I’m now full-time coding and testing eaTeamWorks, as well as acting as part-time mentor¹ to some telecoms projects, and spend most days listening to BBC 6 Music. The former is proving a timely reminder of my skills as an OO programmer, and why I prefer being a business analyst.
Our hope for eaTeamWorks is that (1) every EA user will buy it - to improve their model quality (Model Expert), edit their data (eaSheets & Revision Manager) and collaborate across projects without errors (Portfolio Manager). Then (2) they’ll forget about it, and concentrate on understanding their businesses, which is a much more interesting problem. Then (3) they’ll press the ‘generate’ button in eaDocX, and get the documents they need.
...and eaTeamWorks will take over the world, and I can go and get a real job making furniture, which is much more interesting than all of the above.
Oh, and somewhere in all that, I got married to Jackie (the Ability Engineering CEO) who is a project manager and a real-life Rocket Scientist, and we have two daughters.
¹Yes- I know this adds-up to more than one job. Just look at the time stamps on my emails to see how this is done...
Jackie Mitchell
Team Rocket Scientist
I studied Physics at Oxford, before starting my career in Space - as a satellite design engineer, then project manager. I loved the technology, out of this world (!) problem solving, engineering design and manufacturing, all of this within a highly regulated and structured environment.
Being part of a multi-disciplinary team and achieving great things was hugely satisfying - even though to get our projects operational, we had to place them on a large complicated firework and light the blue touch paper...
Then an MBA, followed by founding a management training & consulting company. Several years later, back to engineering at Airbus, managing A380 wing structures and components. Again, a highly structured environment where delivery had to conform to rigorous change management and configuration control systems...
Subsequently I moved into telecoms, managing IT and IVR systems developments, contact center infrastructure changes, web platform upgrades, multi channel fulfillment and customer loyalty programs. Implementing new technology and business and organizational changes.
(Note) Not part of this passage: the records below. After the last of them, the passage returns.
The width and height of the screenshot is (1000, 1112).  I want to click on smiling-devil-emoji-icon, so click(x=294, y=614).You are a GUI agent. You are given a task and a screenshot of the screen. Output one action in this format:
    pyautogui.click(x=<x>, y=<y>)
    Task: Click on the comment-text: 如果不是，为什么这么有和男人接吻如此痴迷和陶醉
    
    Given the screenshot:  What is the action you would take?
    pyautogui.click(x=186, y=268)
You could say my career has been on a permanently downward trajectory, from interplanetary missions via aircraft at 35,000 feet, to ground level with mobile phones.
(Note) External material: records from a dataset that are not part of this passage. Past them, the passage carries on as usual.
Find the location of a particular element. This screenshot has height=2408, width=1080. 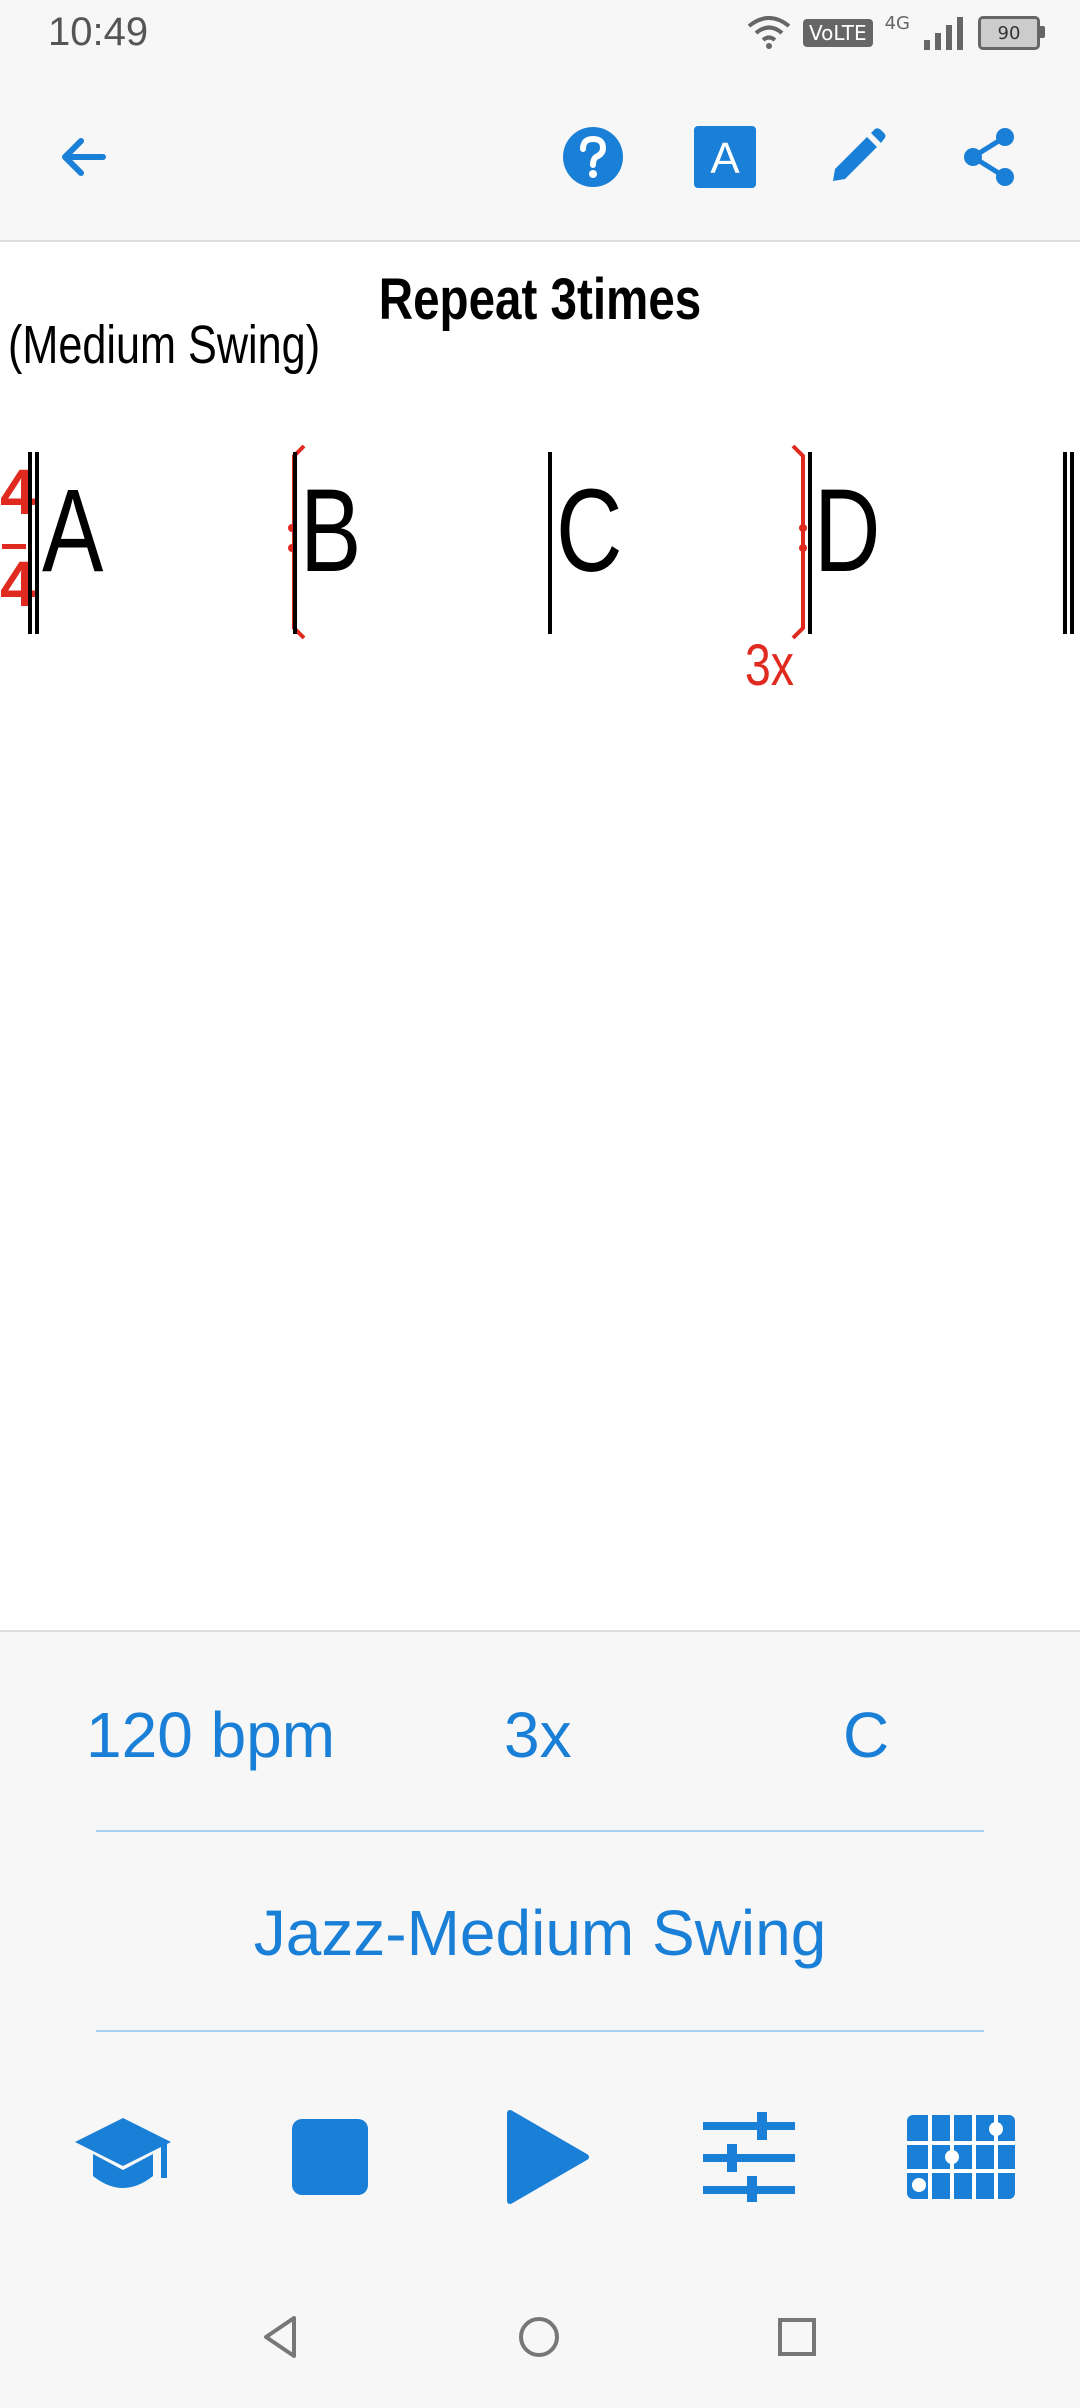

volte-badge: VoLTE is located at coordinates (838, 33). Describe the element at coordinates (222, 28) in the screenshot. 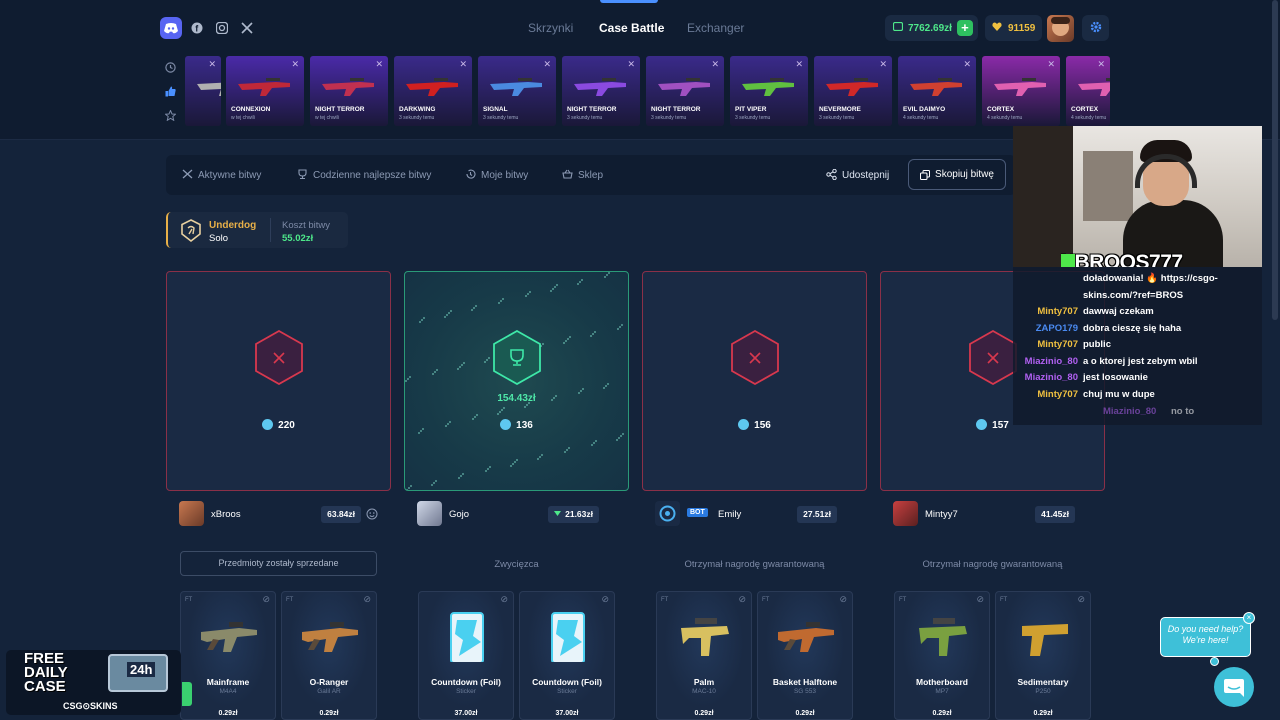

I see `instagram-icon` at that location.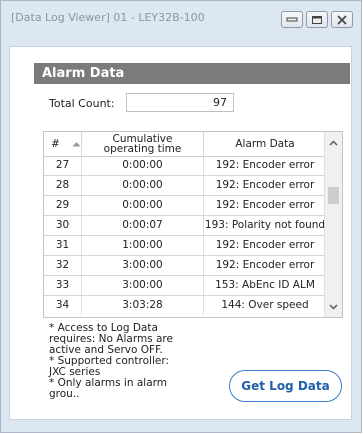 This screenshot has height=434, width=363. I want to click on table-row: 30 0:00:07 193: Polarity not found, so click(185, 226).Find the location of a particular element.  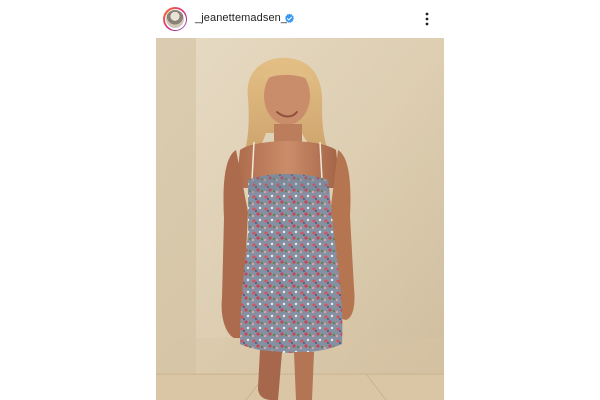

But regardless of the altitude, in every case I have needed to understand the technology, the people, the processes, the politics, the business case, the risks, the operations and much more, just to deliver... and keep my stakeholders happy with the information they needed.
I was amazed, on entering IT, to discover how relatively un-structured and uncontrolled so much development was. Compared to my engineering experience, information was often incomplete and usually scattered through various departments, tools and peoples heads. Delivering projects was more an art than a science. Thinking was often unstructured leading to solutions having unexpected consequences.
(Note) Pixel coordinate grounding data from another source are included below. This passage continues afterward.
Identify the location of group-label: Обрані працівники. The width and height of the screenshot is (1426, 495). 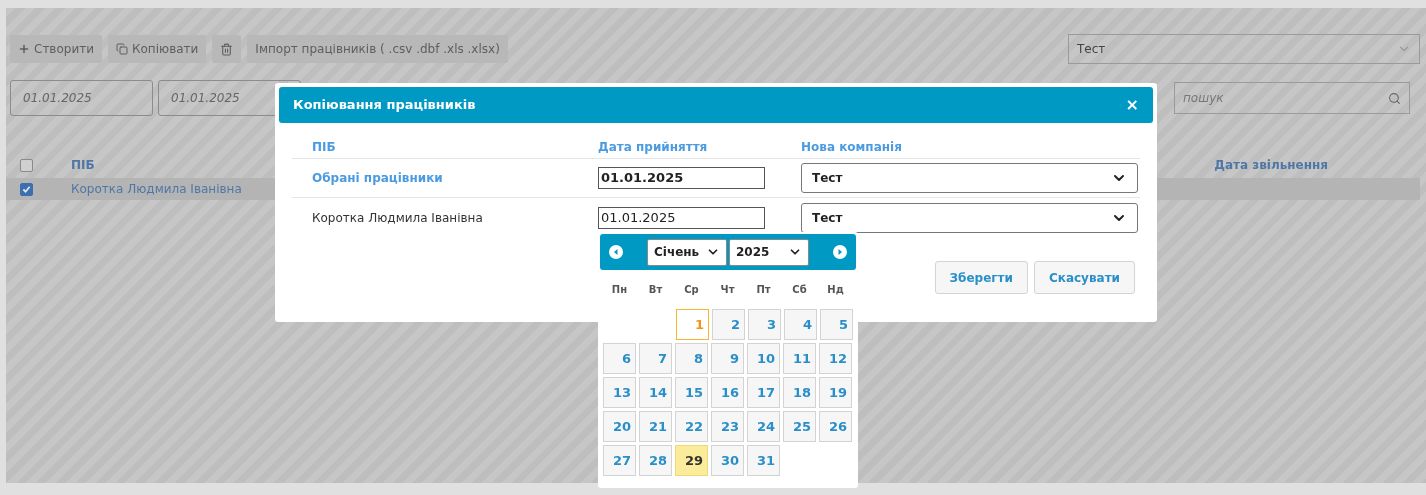
(378, 178).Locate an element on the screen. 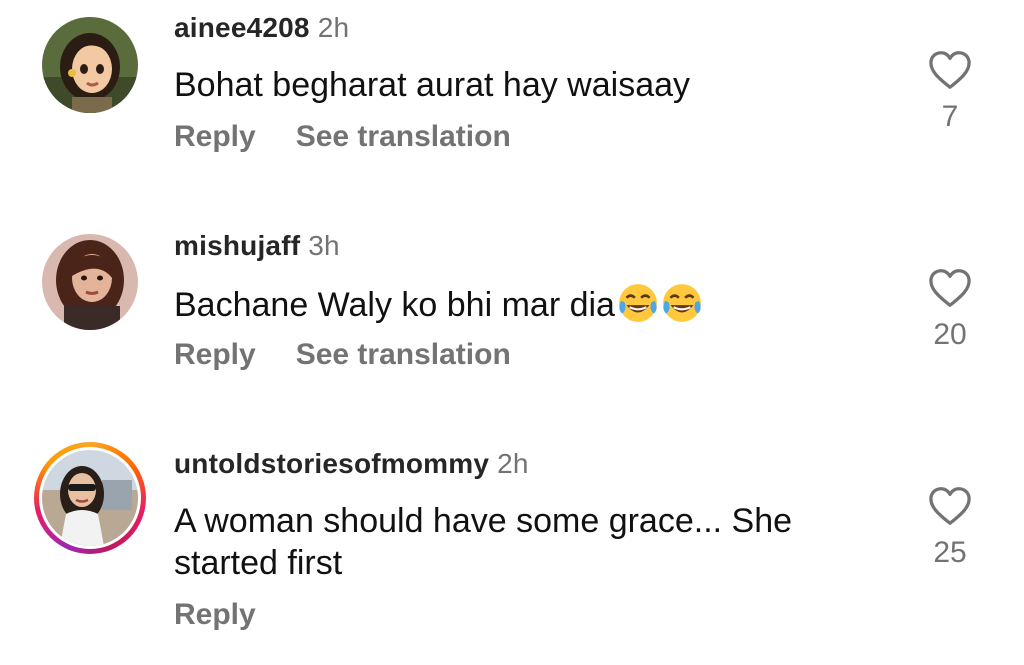  username-text: mishujaff is located at coordinates (237, 246).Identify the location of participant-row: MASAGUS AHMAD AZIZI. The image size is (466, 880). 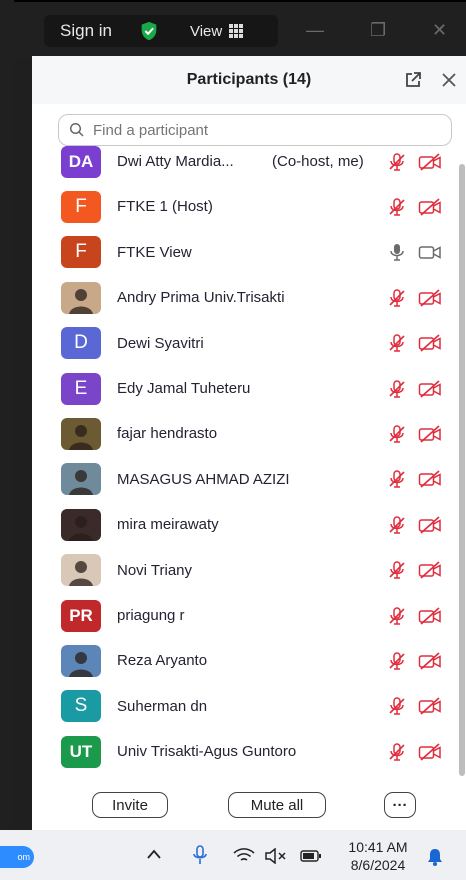
(245, 480).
But then I discovered Enterprise Architect - and how much it could have helped.
EA can hold and connect business and technical information, and eaTeamWorks makes it easy to manipulate and deliver that information accurately and quickly. So I am excited about what eaTeamWorks can do to help teams scale their use of EA, improve their productivity and deliver real business benefits with streamlined governance and project and program management.
I know what hard looks like. I am a rocket scientist! And wherever possible I want an easy life...
EA and eaTeamWorks will make that possible, give us all more time to do things we love (for me, that's more time for rugby (supporting Wales, of course), making music, and a million and one things I haven't quite got around to yet.)